WHAT YOU NEED TO DO -
**a.** Copy the Burma passage from "With the piano" to "enraptured by it.", and substitute "traveler" for "piano tuner" throughout that stretch.
**b.** Please resume the Burma passage after its last sentence.

DOCUMENT SECTION -
━━━━━━

With the piano tuner, Edgar Drake, we see the coast of Africa one hot morning off the starboard side of his ship; we sail through the Red Sea; we disembark in Bombay, then make the overland journey across India; and finally there is Burma from Rangoon to Mandalay to the final destination in the wilds of the Shan states, Mae Lwin.

Mae Lwin, with its children playing in the river, its tattooed men, its women with their strangely beautiful, lined "thanaka" make-up. Mae Lwin, built on the side of a mountain, with stairs slanting everywhere connecting its buildings. Mae Lwin, surrounded by a jungle filled with butterflies, flowers, snakes, mosquitoes, heat, sheeting rain, and various birds such as parrots, mynah birds and kingfishers. It is so exotic that we, like our besotted piano tuner, become enraptured by it.

━━━━━━

INFORMATION PROVIDED -
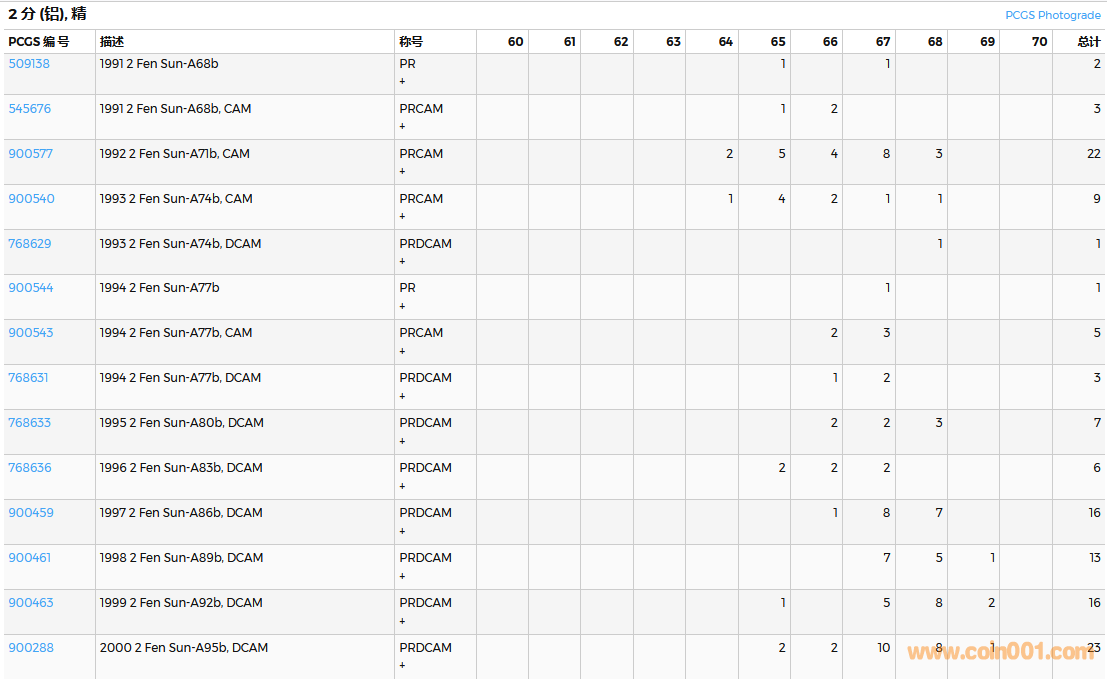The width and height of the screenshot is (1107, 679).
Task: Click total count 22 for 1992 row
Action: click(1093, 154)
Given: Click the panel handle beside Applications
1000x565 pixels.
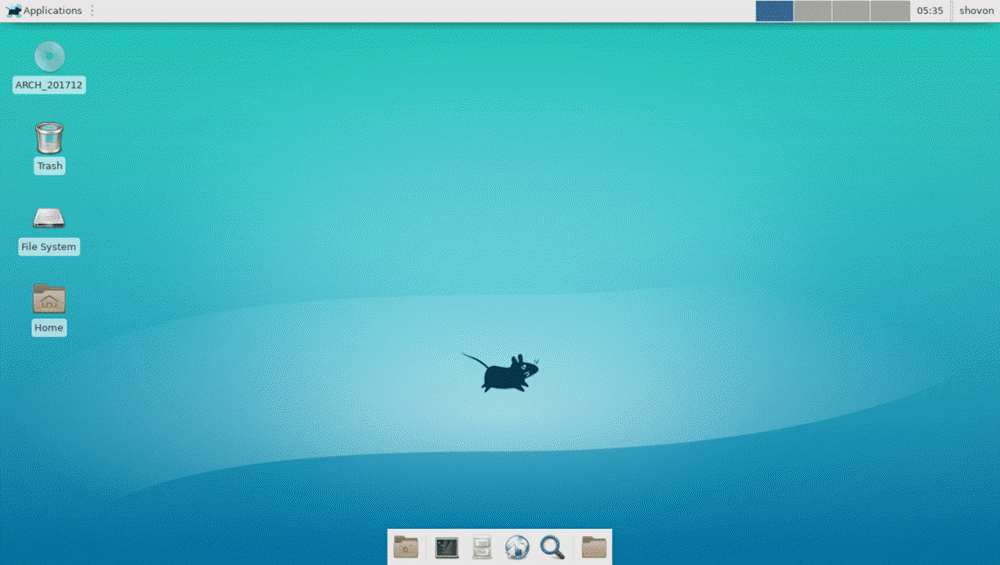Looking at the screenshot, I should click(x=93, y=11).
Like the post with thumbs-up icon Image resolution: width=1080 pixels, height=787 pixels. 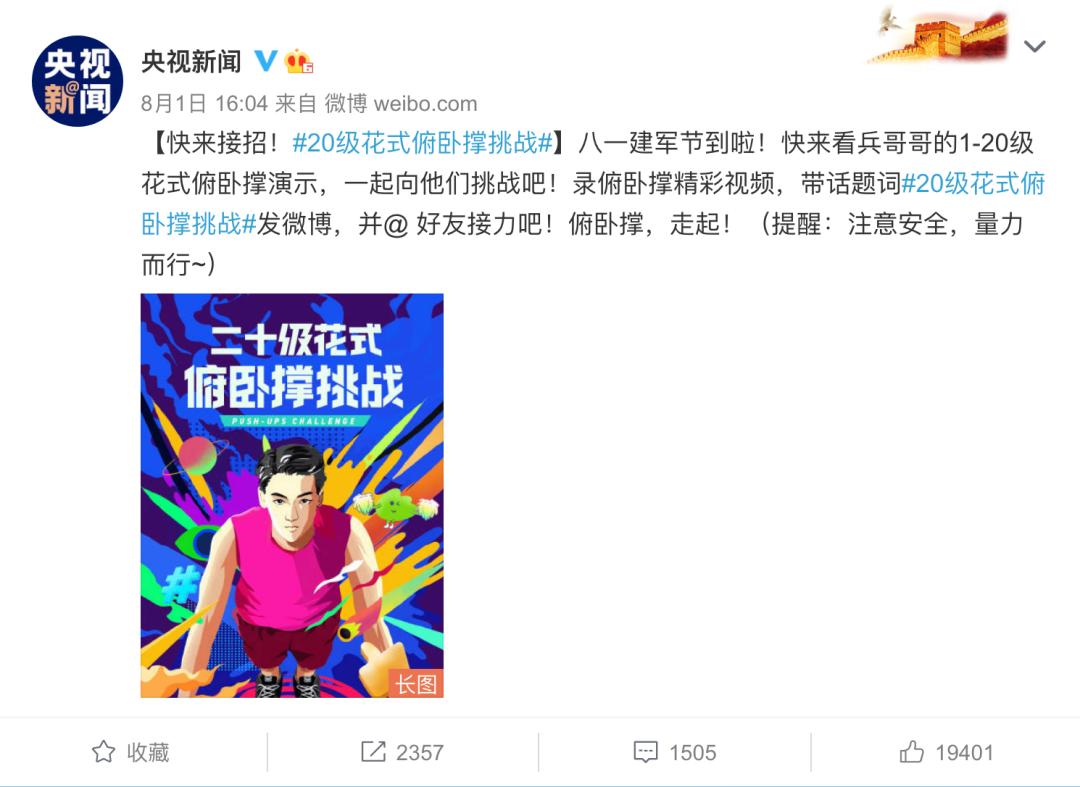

━━━━━━

EXPECTED RESULTS -
**a.**
With the traveler, Edgar Drake, we see the coast of Africa one hot morning off the starboard side of his ship; we sail through the Red Sea; we disembark in Bombay, then make the overland journey across India; and finally there is Burma from Rangoon to Mandalay to the final destination in the wilds of the Shan states, Mae Lwin.

Mae Lwin, with its children playing in the river, its tattooed men, its women with their strangely beautiful, lined "thanaka" make-up. Mae Lwin, built on the side of a mountain, with stairs slanting everywhere connecting its buildings. Mae Lwin, surrounded by a jungle filled with butterflies, flowers, snakes, mosquitoes, heat, sheeting rain, and various birds such as parrots, mynah birds and kingfishers. It is so exotic that we, like our besotted traveler, become enraptured by it.

**b.**
But beyond this the novel is a pretty good intrigue also. The British, you see, had to be concerned with the French incursion into Indo-China, and also the never-ending Russian menace. The fierce Han warriors in the region had to be subdued either through alliance or war. Our piano tuner, summoned to Burma for a reason, suddenly finds that piano tuning is only one of the missions in which he is to engage.

There is also the beautiful and delicate Khin Myo, who initially is his guide, but who eventually becomes something much more to him. "Stay away from matters of love," his superior tells him.

Finally, with the exotic locale as its backdrop, the plot functions as a metaphor for the journey we sometimes take outside ourselves. The search for beauty and truth is not always a straightforward and easy one; there are many distractions along the way. Indeed, the signs can be confusing, and one can become lost.

This excellent novel exhibits a bit of clumsiness here and there, particularly with some early narrative exposition, but on the whole this is a fine, well-written, almost lyrical first effort. May there be more.

Rating: 5 stars
Summary: Loved it!
Review: A beautiful story. The historical content is fascinating and the descriptions of Burma are compelling. I was captivated by the story and was sad for the book to end. An amazing novel that deserves to be in the top 10 bestsellers.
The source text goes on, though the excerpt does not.